# Duda sobre terminal negativo en capacitor.



## Alejandrodb2006 (Ene 22, 2009)

Me hicieron el favor de comprarme 4 capacitores de 4700µF para un amplificador estereo y su correspondiente fuente, pero se me planteo un dilema por demás estúpido, estos capacitores no tienen terminales comunes, al no estar habituado a lidiar con estos, no logro catalogar con plena confianza cual es el negativo, más alla de que estoy 99.9% de que es el terminal en cuya base se nota un estriado tipo rejilla, si ven la fotografía lo notarán, también en los laterales del capacitor no indica cual es el negativo, solo dice "BLACK - NEG", a lo cual, creo que "black" se refiere a el mentado estriado.

Gracias por sus respuestas.


----------



## Chico3001 (Ene 22, 2009)

Posiblemente tus capacitores sean del tipo No Polarizado... son la minoria dentro de los electroliticos pero tambien se fabrican y se usan mucho para aplicaciones de audio... 

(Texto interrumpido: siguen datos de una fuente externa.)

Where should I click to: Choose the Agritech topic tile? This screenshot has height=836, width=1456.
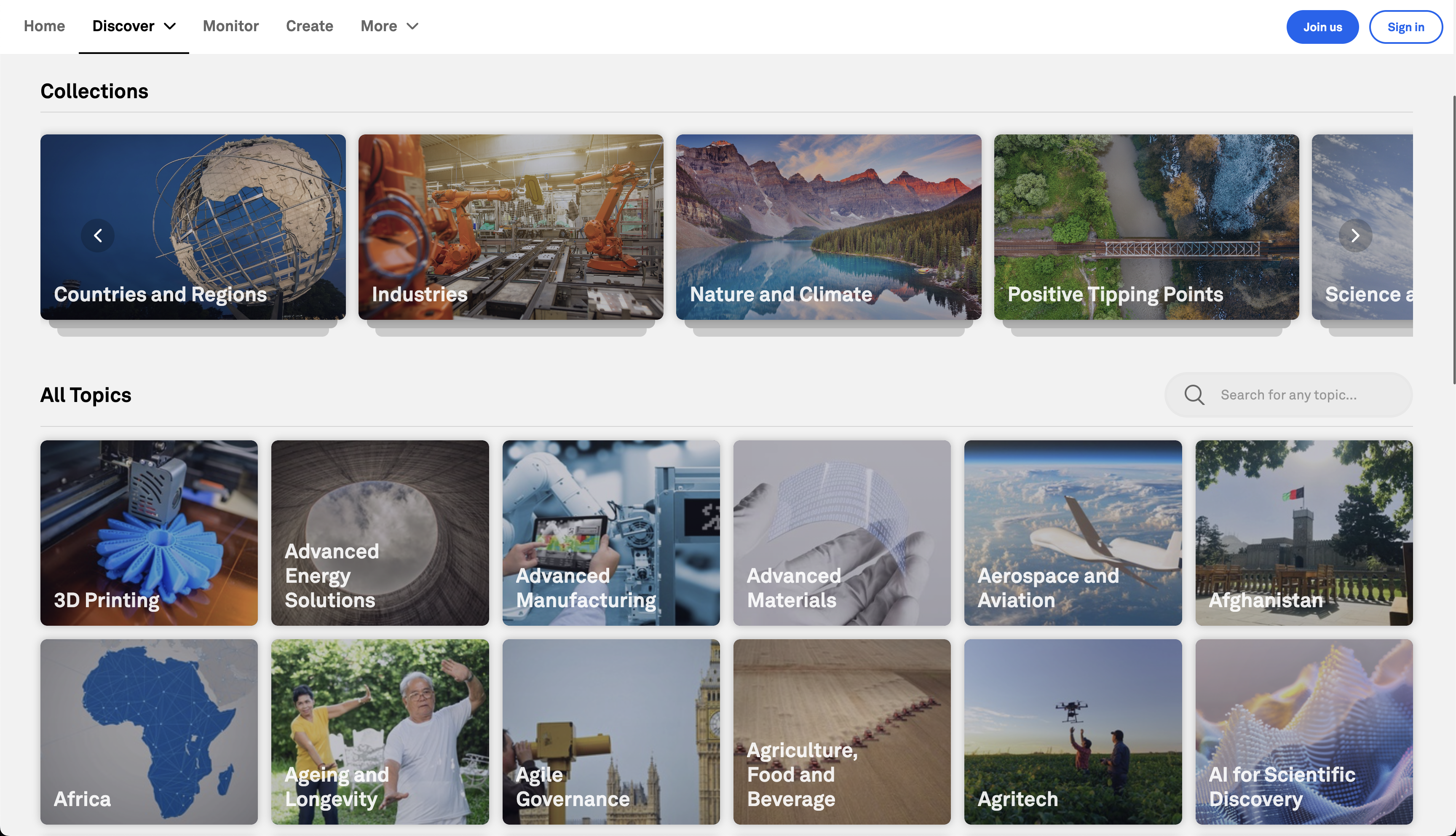pyautogui.click(x=1073, y=732)
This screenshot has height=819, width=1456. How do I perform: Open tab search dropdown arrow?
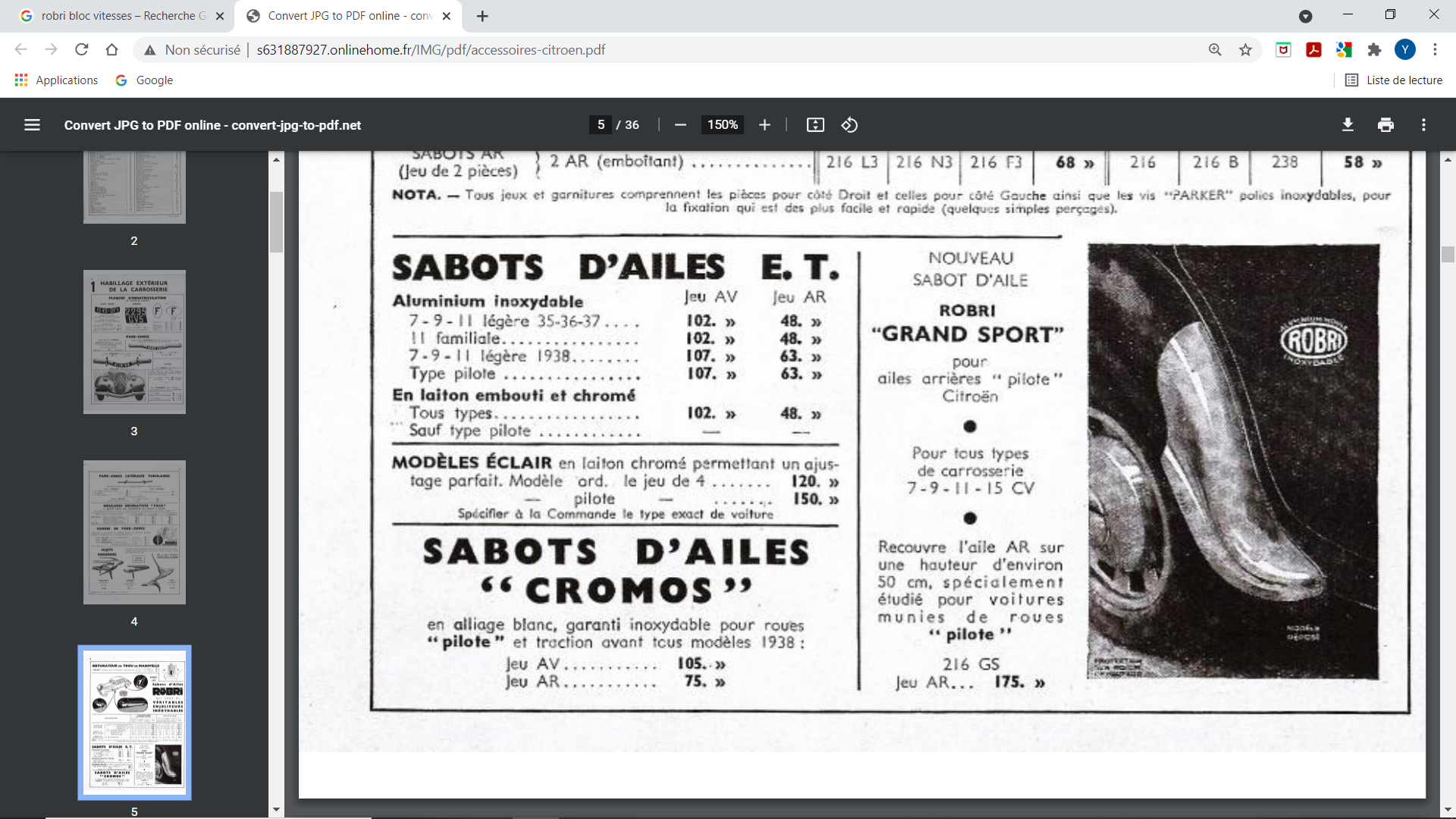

Desafortunadamente no conozco un metodo electrico para poder hacer una prueba que determine si son o no son polarizados... posiblemente en la tienda te puedan confirmar el dato...


----------



## Bluefresika (Ene 23, 2009)

Pues...por la capacidad y la forma...debería ser un condensador electrolítico con polaridad...
y si lo que dices de black suele ser el terminal negativo... en los electrolíticos casi siempre se marca el lado negativo...yo me la jugaría a que ese es es el lado negativo.


----------



## Alejandrodb2006 (Ene 23, 2009)

Estoy casi seguro que el negativo es el terminal (el que tiene las estrías en forma de rejilla) más proximo a la serigrafía que se encuentra en el lateral del capacitor, pero no estoy 100% seguro, por ende no quiero montarlo en la placa, alimentarlo y que el mismo cambie de estado desprendiendo calor y sonido (o sea ¡¡¡Boom!).
Chico3001, no es un capacitor despolarizado, te lo digo porque los mismos son más grandes, además este, como decia, tiene una serigrafia que dice "BLACK - NEG", lo que indica que tiene un terminal negativo.
Bluefresika, yo tambien me juego por lo mismo.
Muchas gracias por sus respuestas.


----------



## DJ DRACO (Ene 23, 2009)

vamos a hacer una pequeña cosita sip?, para identificar que polo es cual empecemos por lo q dice tu capacitor.

simplemente la capacitancia y la aislacion. bien, luego dice black-neg, en ingles black e negro, por ende la patita mas oscura o con base negra deberia ser. mas alla de eso si no es real que haya una mas oscura o negra, deberia estar marcada al lado, de no ser asi, lo q t queda es hacer un circuito RC (resistencia capacitor) con un bateria pequeña.

colocas el capacitor de una forma que se cargue con la bateria, luego desconectas la bateria y cierras el circuito con el resistor, con un voltimetro mides si circula corriente. si es asi es pq el capacitor se cargo y las patitas estaban correctas (obviamente correctas digo en cuanto a la bateria) positivo con positivo. si no ocurre nada debes dar vuelta el capacitor y probar de nuevo.


----------



## Alejandrodb2006 (Ene 23, 2009)

Gracias Dj DRACO, no se como lo habia olvidado, en cuanto a las propiedades organolépticas del capacitor, el mismo no tiene una pata más corta que la otra, un borne color negro o con pintura negra, en fin, está mal catalogado.


----------